Famed writer/director Noah Baumbach is coming off a hot-streak of great films, from Mistress America (2015) to The Meyerowitz Stories (2017), but strikes a home run in 2019 with one of his best projects to date, Marriage Story.
Marriage Story takes a look into the lives of a stage director and his actor wife enduring a gruelling divorce and trying to keep the family together, while seemingly being pushed further apart. As the subject matter dictates, this is an emotionally heavy story, and one that doesn’t lend itself to a light afternoon watch. It’s a literal rollercoaster of emotional highs and lows that will, at times, put a smile on your face then bring you to tears in a matter of minutes. Noah Baumbach tells this story with a deft touch of sensitivity and realism to evoke strong reactions from the audience and it works phenomenally well. The writing here is exceptional across every scene. The dialogue is utterly flawless, none of it comes across as scripted and it all works to make you care about the characters because you see them as real people enduring a difficult time in their life that many can relate to.

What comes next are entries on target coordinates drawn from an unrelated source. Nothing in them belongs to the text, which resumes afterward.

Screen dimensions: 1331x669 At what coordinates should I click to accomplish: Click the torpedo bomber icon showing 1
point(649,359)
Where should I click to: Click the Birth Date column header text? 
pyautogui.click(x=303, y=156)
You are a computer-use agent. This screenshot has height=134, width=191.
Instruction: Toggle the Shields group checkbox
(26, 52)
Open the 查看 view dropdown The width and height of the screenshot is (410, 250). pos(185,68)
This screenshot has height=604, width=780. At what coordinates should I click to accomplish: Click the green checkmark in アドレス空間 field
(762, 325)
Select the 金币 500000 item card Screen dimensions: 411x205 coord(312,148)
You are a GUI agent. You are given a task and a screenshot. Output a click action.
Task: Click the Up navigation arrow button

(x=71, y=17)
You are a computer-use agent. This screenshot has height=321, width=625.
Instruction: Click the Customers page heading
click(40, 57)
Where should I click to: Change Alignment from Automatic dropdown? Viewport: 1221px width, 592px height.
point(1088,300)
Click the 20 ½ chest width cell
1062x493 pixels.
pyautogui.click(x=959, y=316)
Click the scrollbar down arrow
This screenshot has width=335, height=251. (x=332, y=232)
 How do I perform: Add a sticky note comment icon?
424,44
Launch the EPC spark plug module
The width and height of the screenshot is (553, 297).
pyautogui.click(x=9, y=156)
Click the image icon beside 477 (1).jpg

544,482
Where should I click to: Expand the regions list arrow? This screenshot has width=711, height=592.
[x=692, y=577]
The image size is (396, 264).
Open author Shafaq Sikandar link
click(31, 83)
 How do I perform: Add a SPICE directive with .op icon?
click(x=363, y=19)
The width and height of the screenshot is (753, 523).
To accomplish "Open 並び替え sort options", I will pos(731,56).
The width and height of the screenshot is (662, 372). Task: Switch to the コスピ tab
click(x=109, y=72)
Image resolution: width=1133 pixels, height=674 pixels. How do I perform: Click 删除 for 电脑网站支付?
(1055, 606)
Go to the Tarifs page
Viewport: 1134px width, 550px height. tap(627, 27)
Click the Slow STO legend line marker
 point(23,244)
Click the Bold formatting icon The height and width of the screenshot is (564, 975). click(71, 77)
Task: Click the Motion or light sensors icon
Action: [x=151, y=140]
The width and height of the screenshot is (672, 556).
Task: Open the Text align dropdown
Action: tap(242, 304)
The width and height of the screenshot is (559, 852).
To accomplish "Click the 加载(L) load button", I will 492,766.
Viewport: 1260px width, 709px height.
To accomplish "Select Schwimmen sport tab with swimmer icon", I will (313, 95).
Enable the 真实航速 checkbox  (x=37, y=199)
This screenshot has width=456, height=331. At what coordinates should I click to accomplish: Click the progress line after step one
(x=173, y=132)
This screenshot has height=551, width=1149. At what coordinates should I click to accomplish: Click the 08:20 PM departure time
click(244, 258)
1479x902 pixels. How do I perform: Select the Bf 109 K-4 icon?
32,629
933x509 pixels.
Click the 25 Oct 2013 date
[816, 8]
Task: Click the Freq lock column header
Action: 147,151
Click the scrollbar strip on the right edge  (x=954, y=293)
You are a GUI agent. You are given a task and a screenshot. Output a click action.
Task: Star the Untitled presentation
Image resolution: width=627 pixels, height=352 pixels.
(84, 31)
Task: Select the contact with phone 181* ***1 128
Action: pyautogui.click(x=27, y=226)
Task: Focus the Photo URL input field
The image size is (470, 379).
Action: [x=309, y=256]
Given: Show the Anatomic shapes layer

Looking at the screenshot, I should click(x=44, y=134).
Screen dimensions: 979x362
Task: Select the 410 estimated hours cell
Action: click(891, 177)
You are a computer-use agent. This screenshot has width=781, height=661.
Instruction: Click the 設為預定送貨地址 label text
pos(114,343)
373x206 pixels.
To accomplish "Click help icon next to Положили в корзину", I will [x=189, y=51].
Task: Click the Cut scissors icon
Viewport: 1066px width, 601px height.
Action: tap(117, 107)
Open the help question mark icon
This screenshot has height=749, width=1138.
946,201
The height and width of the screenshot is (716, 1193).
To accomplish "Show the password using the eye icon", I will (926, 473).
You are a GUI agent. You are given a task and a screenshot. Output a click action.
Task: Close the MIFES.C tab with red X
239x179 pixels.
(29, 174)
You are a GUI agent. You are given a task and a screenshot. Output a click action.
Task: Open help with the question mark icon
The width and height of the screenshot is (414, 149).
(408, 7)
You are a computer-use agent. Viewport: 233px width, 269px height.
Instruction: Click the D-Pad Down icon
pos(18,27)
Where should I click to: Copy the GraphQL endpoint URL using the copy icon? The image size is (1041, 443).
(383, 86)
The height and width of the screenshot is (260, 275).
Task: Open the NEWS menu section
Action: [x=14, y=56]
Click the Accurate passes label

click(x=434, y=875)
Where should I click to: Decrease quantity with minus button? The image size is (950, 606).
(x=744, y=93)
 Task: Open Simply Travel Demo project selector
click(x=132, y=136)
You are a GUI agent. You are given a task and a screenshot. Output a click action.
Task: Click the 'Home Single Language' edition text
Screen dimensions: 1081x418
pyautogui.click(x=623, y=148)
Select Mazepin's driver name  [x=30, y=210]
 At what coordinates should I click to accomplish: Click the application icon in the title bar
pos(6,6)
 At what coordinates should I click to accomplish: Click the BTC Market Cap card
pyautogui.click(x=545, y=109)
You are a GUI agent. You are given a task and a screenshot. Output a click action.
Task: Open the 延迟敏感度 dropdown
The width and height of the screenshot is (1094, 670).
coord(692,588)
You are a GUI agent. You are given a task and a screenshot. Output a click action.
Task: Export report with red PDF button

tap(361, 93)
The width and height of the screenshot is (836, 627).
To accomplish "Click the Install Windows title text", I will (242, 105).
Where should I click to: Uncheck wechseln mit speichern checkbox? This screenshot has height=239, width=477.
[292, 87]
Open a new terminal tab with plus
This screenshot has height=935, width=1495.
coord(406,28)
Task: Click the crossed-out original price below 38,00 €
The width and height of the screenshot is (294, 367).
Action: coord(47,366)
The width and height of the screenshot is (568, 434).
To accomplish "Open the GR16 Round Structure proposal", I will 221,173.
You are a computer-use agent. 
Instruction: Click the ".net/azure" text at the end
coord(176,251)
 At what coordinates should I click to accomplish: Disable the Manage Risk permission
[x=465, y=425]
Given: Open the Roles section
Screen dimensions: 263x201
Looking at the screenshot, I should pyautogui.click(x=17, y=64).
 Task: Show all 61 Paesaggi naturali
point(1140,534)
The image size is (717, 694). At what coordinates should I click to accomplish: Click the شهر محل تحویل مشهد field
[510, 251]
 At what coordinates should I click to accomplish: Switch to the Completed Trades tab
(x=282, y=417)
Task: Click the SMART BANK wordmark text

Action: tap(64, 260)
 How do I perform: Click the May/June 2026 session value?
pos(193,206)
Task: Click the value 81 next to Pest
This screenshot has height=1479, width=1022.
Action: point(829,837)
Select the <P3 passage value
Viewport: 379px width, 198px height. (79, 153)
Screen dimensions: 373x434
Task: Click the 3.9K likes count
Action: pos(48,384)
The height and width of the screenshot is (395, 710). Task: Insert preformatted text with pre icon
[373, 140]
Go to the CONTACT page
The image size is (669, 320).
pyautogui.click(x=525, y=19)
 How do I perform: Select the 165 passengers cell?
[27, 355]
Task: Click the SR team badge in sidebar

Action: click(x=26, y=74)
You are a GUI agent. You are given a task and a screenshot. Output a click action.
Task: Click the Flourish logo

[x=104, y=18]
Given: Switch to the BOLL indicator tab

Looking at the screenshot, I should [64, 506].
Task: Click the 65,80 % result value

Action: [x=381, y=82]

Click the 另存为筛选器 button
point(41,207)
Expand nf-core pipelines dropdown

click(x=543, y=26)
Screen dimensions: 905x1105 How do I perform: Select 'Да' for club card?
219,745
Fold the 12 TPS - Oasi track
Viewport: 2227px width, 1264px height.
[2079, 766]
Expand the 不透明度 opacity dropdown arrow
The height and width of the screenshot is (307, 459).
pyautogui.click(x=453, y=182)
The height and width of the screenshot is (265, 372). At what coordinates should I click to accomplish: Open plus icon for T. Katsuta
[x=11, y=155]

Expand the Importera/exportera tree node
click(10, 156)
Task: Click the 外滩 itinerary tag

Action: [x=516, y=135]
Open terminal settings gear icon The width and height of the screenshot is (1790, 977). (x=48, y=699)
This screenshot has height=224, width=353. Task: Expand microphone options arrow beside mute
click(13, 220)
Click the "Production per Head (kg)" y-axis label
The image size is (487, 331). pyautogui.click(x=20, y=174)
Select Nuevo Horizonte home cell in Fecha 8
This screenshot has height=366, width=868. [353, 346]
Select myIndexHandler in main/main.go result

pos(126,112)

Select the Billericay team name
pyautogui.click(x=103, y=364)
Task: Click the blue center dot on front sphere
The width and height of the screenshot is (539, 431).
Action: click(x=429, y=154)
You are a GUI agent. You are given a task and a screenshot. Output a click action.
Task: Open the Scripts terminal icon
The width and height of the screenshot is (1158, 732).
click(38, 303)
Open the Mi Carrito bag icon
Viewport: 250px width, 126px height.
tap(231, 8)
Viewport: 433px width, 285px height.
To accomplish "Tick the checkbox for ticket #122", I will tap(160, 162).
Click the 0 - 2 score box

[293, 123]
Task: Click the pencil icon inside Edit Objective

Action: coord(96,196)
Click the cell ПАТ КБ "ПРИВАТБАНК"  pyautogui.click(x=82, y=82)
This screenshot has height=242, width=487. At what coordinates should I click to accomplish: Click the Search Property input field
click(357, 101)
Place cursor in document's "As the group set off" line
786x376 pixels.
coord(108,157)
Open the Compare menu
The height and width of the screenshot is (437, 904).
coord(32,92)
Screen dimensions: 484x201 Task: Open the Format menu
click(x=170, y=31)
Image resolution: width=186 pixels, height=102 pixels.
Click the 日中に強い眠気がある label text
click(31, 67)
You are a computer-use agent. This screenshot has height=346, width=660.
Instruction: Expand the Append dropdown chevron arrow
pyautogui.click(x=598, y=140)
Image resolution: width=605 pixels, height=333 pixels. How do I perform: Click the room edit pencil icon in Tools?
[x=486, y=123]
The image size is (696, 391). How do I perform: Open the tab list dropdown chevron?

The film sits at 2 hours and 16 minutes long, but aside from the first 30 minutes where you get introduced to this family and the current state of their relationship, time feels like it stands still, in a good way. By the half-way mark, the writing and the performances have you so engrossed in the story that you stop worrying about the time, and instead, focus on the attempts of this family to go through a peaceful divorce that is as unobtrusive to the life of their son as possible. The storytelling is impeccable from beginning to end, it’s all connected and it takes turns that you don’t see coming but are natural to the development of the main characters. It may be one of the most “realistic” and compassionate insights into a divorce that doesn’t go 100% smoothly that’s ever been put on screen and that’s rather impressive.
There are a number of deeply impactful and memorable scenes spread throughout this film that you will think about long after it’s over. Although, there is one argument scene that stands out above the rest and is hands down the most well crafted scene of the film… actually… it’s a perfect scene. From the dialogue to the framing and the long takes to the performances, this is one of those scenes that everyone will think about as soon as the title of the film is mentioned. It’s truly phenomenal, and despite only running for around six minutes long it feels like a 20 minute scene because of how emotionally exhausting it is. A real masterclass on everyone’s part.
I mentioned the performances, but there are not enough words to highlight the strength of what both Scarlett Johansson and Adam Driver manage to do in this film. They both deliver what may be the performances of their careers and will no doubt make a splash at the upcoming Oscars and probably win, depending on who the competition is. They both delve deep into their characters and find the deepest qualities to bring out and make them feel immensely real so you care deeply about their wellbeing. The emotion they both bring out through their performances is unbelievable and the back and forth conversations they have are thrilling to watch as these two seperate parties clash while also not wanting to clash at the same time.
As well as the scenes they share together, there are a number of solo moments and scenes they share with other supporting characters that give you a greater insight into what they’re going through at each point in the story. Of those supporting characters, Laura Dern stands out the most with a quite chilling performance as Nora, a character who irks you for reasons you love but also despise at the same time. It’s a strong performance to be able to stand out and make an impact while Johansson and Driver are stealing the show. Azhy Robertson who plays the son in the middle of the divorce puts in a strong performance that’s emotionally engaging even though he doesn’t have a tonne relying on him. What matter is that his chemistry with Johansson and Driver is strong enough to make you buy the fact they they’re a family and it most certainly is.
The cinematography by Robbie Ryan is on point and captures the world and characters in a way that feels strikingly intimate and enhances the emotional weight of a number of scenes. But the real behind-the-scenes star for me, aside from Noah Baumbach is Randy Newman who delivers a poignant score that, just like the cinematography, brings an additional layer of emotion to process. It really is like this whole package ties in and weaves together so intricately that you almost can’t pick out an obvious flaw.
In the end, Marriage Story is a phenomenal piece of art that blends clever storytelling and incredible directing with astounding performances and deeply impactful emotion that will bring you smiles and tears at regular intervals. It may very well sweep the lead acting awards at the upcoming Oscars and you’ll no doubt see it appear across a number of categories. This is a must-watch if anyone wants to see an emotionally taxing film that’s also somewhat pleasant, charming and deeply engaging.